SAN DIEGO— Finding and keeping employees is challenging but critical for bakeries these days. A good place for companies to make improvements in workforce is figuring out where the company is and where it wants to go.

“We could decide to do things as we always have — and we won’t have anyone working on the lines,” Trina Bediako, chief executive officer at New Horizons Baking Co., Norwalk, Ohio, said at the BEMA Convention 2022 Workforce Panel. “So we had to take a look at not where we were but where we wanted to be and the workforce that was out there and what their needs were. For us that began with a reassessment of our values, our mission and our vision.”

The panel at the convention, held June 22-25, touched on recruitment, employee retention and engagement and the importance of diversity, equity and inclusion (DEI). Others on the panel included Pamela Clayborne, chief people officer at JLS Automation; Nathan Norris, director of diversity, equity and inclusion at Highland Baking Co., Northbrook, Ill.; and Christy Pettey, chief people officer at Kwik Lok Corp. Emily Bowers, BEMA vice president, education and operations, moderated the panel.

Ms. Clayborne said it’s crucial for all employees to be heard. JLS reached out to employees and asked them what the company is and is not doing well. The company also asked them to share what they had seen work well in other jobs.

“The response was incredible,” she said. “They taught us so much, and from that we were able to drive into what we’re calling our new horizon initiative, and it’s literally changing the structure of our company. It’s impressive what these employees have to share when you listen.”

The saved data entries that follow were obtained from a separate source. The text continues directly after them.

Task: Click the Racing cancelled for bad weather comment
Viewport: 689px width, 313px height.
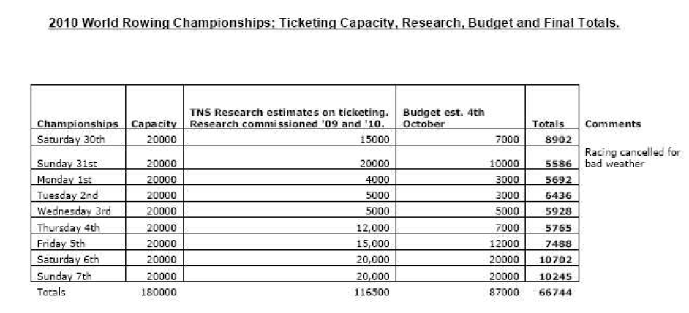Action: point(633,158)
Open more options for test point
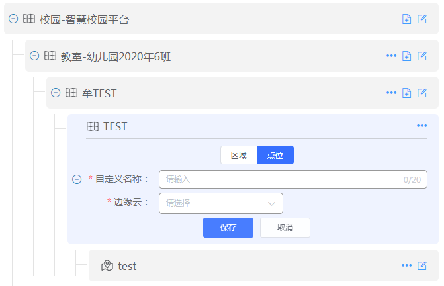The image size is (444, 286). 406,265
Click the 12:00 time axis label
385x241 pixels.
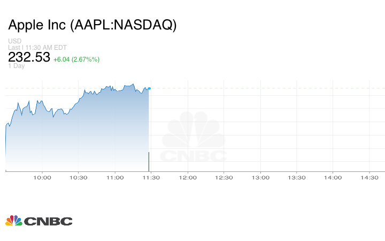[188, 178]
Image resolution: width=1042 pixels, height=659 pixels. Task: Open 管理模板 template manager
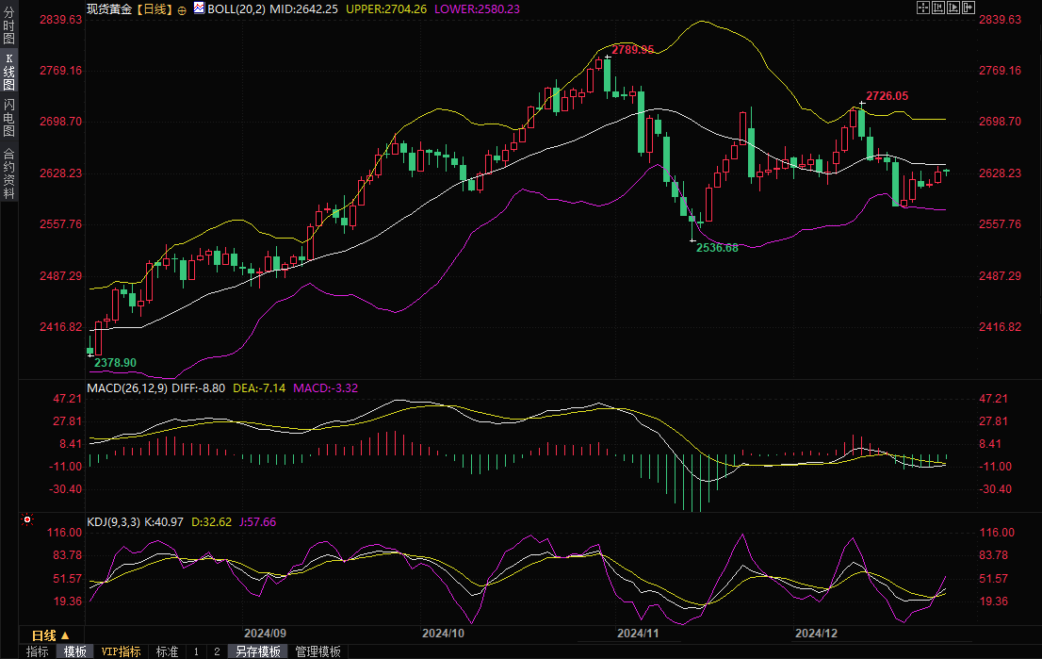click(x=317, y=651)
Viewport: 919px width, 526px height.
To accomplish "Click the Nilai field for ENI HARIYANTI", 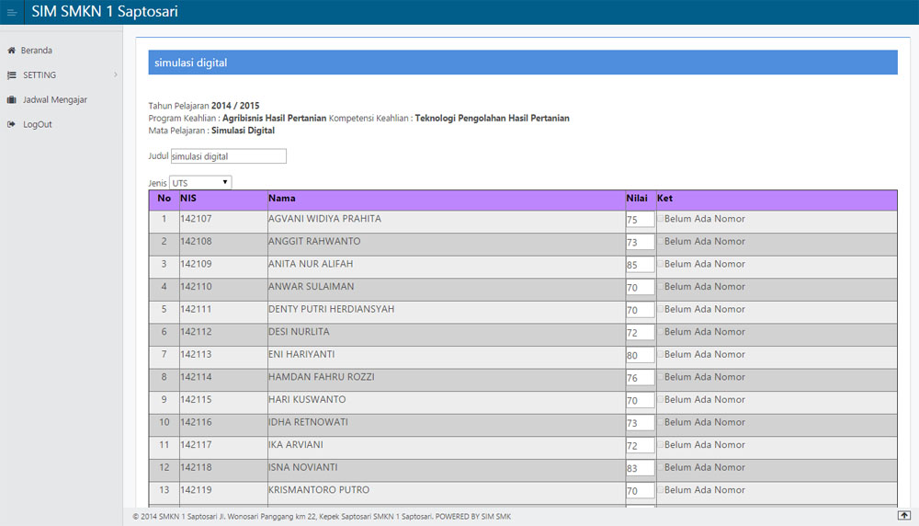I will click(640, 355).
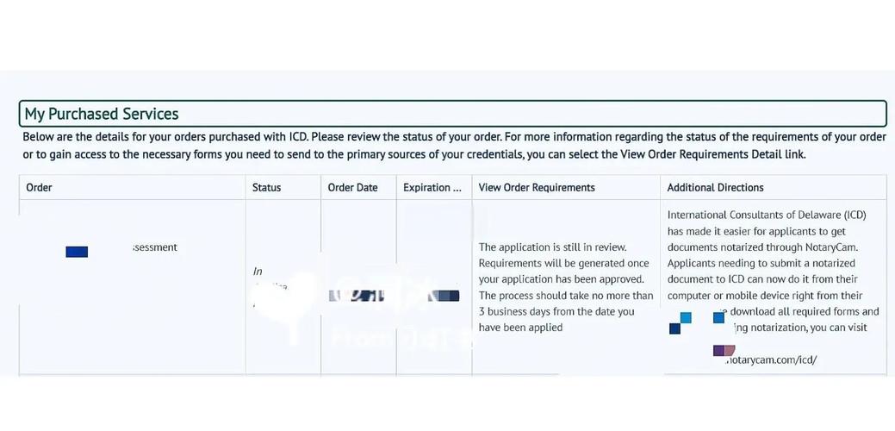This screenshot has height=431, width=895.
Task: Select the Additional Directions column header
Action: pos(715,187)
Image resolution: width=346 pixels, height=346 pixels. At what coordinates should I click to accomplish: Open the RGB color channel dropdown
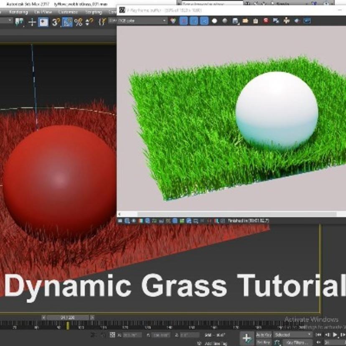[142, 20]
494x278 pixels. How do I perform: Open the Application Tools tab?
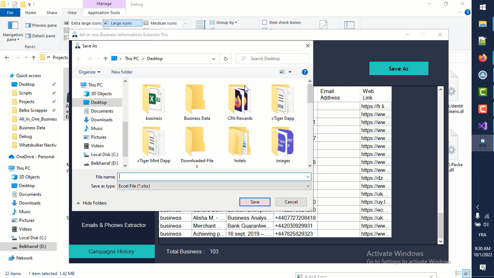pos(104,12)
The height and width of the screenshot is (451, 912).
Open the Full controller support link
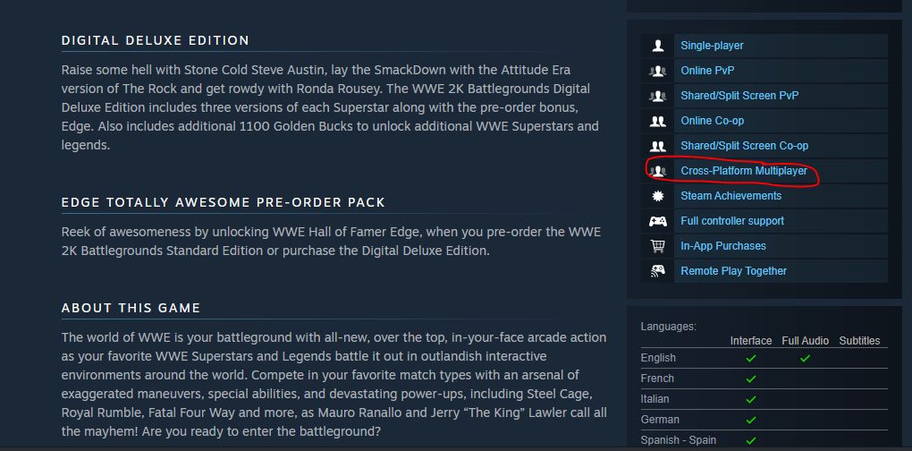[x=732, y=221]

The panel discussed reaching out to diverse communities in order to find new employees, such as immigrants or those who may need a second chance. Ms. Pettey said it’s important to use the right language to attract a wide range of people. For instance, women tend to shy away from jobs that use the term “rock star.” 

Kwik Lok also discovered that posting jobs and interviewing candidates in Spanish helped them find new employees in the Hispanic community.

“We translated our postings and got a ton of applicants, and then realized we didn’t plan how to onboard,” she said. “We went through that whole process of translating our hiring documentation, our orientation slides and even things like the work orders so that they know what to do.”

DEI was another topic of discussion. Panelists talked about the importance of being intentional and having a top-to-bottom appreciation for and dedication to diversity.

“For us to be successful, we have to represent our employee base, our customer base and the world that we live in,” Ms. Bediako said.

Mr. Norris explained that Highland reached out to employees first then built its DEI program from there.

“We started out with an employee climate survey, and we asked about diversity, equity and inclusion, how they felt about the management team, about 40 different questions,” Mr. Norris said. “That’s when we started building goals and initiatives and objectives to address some of the issues out of the feedback that we got. We started having monthly meetings to talk about diversity, equity and inclusion to keep everybody engaged, and it seems to be working out quite well.”